Records from a dataset:
== Segment start ==

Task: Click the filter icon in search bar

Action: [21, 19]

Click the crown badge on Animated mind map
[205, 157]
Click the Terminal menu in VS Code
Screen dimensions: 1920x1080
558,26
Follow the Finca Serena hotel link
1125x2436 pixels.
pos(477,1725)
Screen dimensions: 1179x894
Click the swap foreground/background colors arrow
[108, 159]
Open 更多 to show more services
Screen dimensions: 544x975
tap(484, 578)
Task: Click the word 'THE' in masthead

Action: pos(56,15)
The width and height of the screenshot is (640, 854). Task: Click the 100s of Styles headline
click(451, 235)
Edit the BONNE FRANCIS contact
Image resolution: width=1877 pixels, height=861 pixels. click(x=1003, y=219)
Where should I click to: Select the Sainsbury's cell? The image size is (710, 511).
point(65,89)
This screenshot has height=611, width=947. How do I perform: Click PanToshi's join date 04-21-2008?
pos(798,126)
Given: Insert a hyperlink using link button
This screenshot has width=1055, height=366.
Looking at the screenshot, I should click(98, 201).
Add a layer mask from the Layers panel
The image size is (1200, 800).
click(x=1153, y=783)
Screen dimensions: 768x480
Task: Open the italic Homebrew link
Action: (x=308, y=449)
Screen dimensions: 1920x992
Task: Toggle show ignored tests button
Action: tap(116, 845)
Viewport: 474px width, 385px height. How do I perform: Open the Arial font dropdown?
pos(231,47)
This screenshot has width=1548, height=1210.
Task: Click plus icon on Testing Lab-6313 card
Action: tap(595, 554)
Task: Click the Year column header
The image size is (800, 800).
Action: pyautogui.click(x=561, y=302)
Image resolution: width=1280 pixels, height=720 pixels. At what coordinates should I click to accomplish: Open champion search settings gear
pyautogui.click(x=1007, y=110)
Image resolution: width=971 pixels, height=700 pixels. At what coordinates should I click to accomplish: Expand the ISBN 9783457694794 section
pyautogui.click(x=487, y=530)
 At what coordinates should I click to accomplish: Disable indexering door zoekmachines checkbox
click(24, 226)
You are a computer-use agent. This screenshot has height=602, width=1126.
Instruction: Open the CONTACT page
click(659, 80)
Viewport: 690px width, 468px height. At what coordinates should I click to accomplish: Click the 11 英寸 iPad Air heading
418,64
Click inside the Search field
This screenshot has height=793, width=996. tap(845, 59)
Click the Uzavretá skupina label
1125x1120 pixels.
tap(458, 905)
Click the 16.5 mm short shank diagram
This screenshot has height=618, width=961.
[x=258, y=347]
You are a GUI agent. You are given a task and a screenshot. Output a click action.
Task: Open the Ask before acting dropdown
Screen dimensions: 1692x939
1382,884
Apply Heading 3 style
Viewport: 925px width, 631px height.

== Segment end ==

WORK TO COMPLETE: What lines in the data above carry "agent"? Return them all.

ANSWER BOX:
You are a computer-use agent. This screenshot has height=602, width=1126.
You are a GUI agent. You are given a task and a screenshot. Output a click action.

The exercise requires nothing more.